=== DATA FOR THE TASK ===

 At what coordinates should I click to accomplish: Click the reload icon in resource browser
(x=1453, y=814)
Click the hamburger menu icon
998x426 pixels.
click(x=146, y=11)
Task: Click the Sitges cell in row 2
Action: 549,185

===

GIVEN PROBLEM:
Copy all of the rows above line by line, changing nothing in them.

IN RESPONSE:
 At what coordinates should I click to accomplish: Click the reload icon in resource browser
(x=1453, y=814)
Click the hamburger menu icon
998x426 pixels.
click(x=146, y=11)
Task: Click the Sitges cell in row 2
Action: 549,185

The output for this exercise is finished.